As a second step, he radically reduced, with gold, euros and yuan, the proportion of dollars in Russian reserves. It also gradually got rid of U.S. Treasury bonds. The main Russian energy companies switched to transacting their operations in rubles, yuan and euros. A state-backed Russian cryptocurrency was also designed to circumvent the use of the dollar. By 2020, more than 83% of Russian exports to China were already transacted in euros. Recently, Russia and China signed a 30-year contract to transact gas sales from a future pipeline in euros.
All this is understandable. So far Putin's measures are to be expected as defensive processes with uncertain outcomes and no major immediate impact on the international order. The problem is starting to get much more sobering with warnings from U.S. spokespersons of eventually involving China in these measures. In the event that China were to help Russia circumvent the sanctions, it is prevented from being included in the punishment. Such a deterrent threat to Beijing conjures up unintended effects that may be irreversible.

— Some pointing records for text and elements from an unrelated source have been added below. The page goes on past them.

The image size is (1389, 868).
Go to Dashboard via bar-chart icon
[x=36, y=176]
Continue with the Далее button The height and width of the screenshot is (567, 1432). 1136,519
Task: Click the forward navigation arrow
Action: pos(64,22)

According to Zongyuan Zoe Liu and Mihaela Papa of Foreign Affairs, this combines with the increasingly deteriorating relations between China and the United States and "threatens in the long run the dollar's dominant role in international trade" (7/03/2022). Thus may emerge what they call an "anti-dollar geopolitical axis." The war in Ukraine unleashes a process whose trend may affect the geopolitical power of that currency. "The U.S. government must be aware of the unintended consequences of its policy," insists Foreign Affairs. In its opinion, "if, in the short term, tighter sanctions against Russia could help Ukraine, they undoubtedly initiate conditions for a broader de-dollarization movement."
After all, economic and financial sanctions, like any other weapon, are useful until they are no longer effective, and then the whole world will have to face the harsh reality of a weakened dollar. David Bounie warns that "the United States and its allies are introducing, for political purposes, a hostage-taking of the payment systems, when they should be, on the contrary, a collective good and not a tool for exclusion". Doing so in the midst of international inflation, in the throes of a recession and in the midst of a food crisis can only aggravate the living conditions of all.
Goethe warned in The Sorcerer's Apprentice: "one should not conjure up forces that one does not know how to control later". All the more reason to smooth things over and counteract the atmosphere of discord that is pushing us towards a financial decoupling whose impacts cannot even be imagined.